New Orleans airport reopens

By Spc. Thomas Day

NEW ORLEANS (Army News Service, Sept. 14, 2005) – The Louis Armstrong International Airport in New Orleans reopened Sept. 13 for limited commercial traffic, while Army relief operations continued in a segregated section of the facility.

The new flight schedule will initially be a fraction of the roughly 175 flights a day that landed at Louis Armstrong International Airport before the hurricane, with any future increase in flights dependent on “how the rest of the city goes,” said Michelle Duffourc, airport public relations director.

“A lot of our traffic is from tourism. Obviously most of that is gone, for now.”

During the past two weeks ago, Louis Armstrong International Airport had barely resembled the commercial hub it was before Hurricane Katrina.

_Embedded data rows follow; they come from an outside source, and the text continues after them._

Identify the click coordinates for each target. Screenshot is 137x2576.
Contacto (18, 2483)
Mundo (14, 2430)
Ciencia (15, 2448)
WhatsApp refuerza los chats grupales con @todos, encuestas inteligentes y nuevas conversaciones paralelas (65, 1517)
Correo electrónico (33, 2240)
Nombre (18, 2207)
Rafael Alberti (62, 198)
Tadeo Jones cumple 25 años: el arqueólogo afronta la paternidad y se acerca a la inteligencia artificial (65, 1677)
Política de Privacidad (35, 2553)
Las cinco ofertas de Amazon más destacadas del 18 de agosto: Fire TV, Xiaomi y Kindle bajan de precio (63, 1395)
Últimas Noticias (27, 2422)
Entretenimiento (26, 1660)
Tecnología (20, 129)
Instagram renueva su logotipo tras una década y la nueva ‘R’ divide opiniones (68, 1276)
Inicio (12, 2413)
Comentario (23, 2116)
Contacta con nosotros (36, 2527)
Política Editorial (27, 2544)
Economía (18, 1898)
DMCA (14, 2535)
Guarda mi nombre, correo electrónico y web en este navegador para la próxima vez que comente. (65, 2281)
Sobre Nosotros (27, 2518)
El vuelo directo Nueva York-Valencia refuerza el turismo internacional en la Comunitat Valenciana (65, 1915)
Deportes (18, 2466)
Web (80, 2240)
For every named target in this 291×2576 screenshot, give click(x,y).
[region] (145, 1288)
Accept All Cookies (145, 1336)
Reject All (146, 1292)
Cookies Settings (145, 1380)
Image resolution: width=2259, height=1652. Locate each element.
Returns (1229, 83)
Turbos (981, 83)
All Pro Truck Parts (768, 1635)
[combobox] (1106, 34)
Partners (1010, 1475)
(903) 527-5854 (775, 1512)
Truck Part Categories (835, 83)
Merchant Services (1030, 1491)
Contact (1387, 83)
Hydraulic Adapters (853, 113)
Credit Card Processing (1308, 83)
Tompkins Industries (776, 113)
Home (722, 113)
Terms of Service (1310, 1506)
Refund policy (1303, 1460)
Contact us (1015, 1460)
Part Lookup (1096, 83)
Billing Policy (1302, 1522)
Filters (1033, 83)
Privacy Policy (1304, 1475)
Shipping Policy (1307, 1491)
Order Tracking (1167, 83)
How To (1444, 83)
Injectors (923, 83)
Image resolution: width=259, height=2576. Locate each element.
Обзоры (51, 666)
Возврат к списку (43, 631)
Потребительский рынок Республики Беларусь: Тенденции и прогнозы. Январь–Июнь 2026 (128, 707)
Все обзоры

Gone were the commercial pilots, baggage handlers and flight attendants -- the airport has instead served as an operating center for the Federal Emergency Management Agency, a field hospital, and housing for American troops and displaced residents evacuated from New Orleans.

FEMA and U.S. troops will continue to use the airport as a staging base, with a non-intrusive presence for commercial travelers, Deffourc said. The airport will be “segregated,” she said, with FEMA and U.S. military personnel partitioned at one end of the airport and commercial airlines working at the other.

The first signs of normality actually came Sunday, when the first cargo flights began landing at the airport since Hurricane Katrina.

With the airport gradually returning to its standard operations, troops working inside the airport have increasingly found their jobs taken over by their New Orleans counterparts.

Maj. Leigh Holt, a registered nurse with the 375th Medical Group from Scott Air Force Base in Illinios, has been treating patients in a temporary Combat Support Hospital assembled at gate “D2.” Upon arriving in New Orleans, Holt found herself treating the patients that the local hospitals could not.

More than 23,000 evacuees were treated by the U.S. Army and Air Force medical staff operating in the airport in a three-day period immediately after Hurricane Katrina.

The local hospitals are now back in commission, and Holt is having trouble finding work.

“Most of the (patients) are going to other places,” Holt said. “You can see how busy we are,” she added, holding an open book in her hand.

Holt expects to be pulled out of the airport within the next week. She has been living in a cot near a baggage claim area underneath an electric sign that still reads, “Thank you for flying Delta Airlines.”

(Editor’s note: Spc. Thomas Day serves with the 40th Public Affairs Detachment.)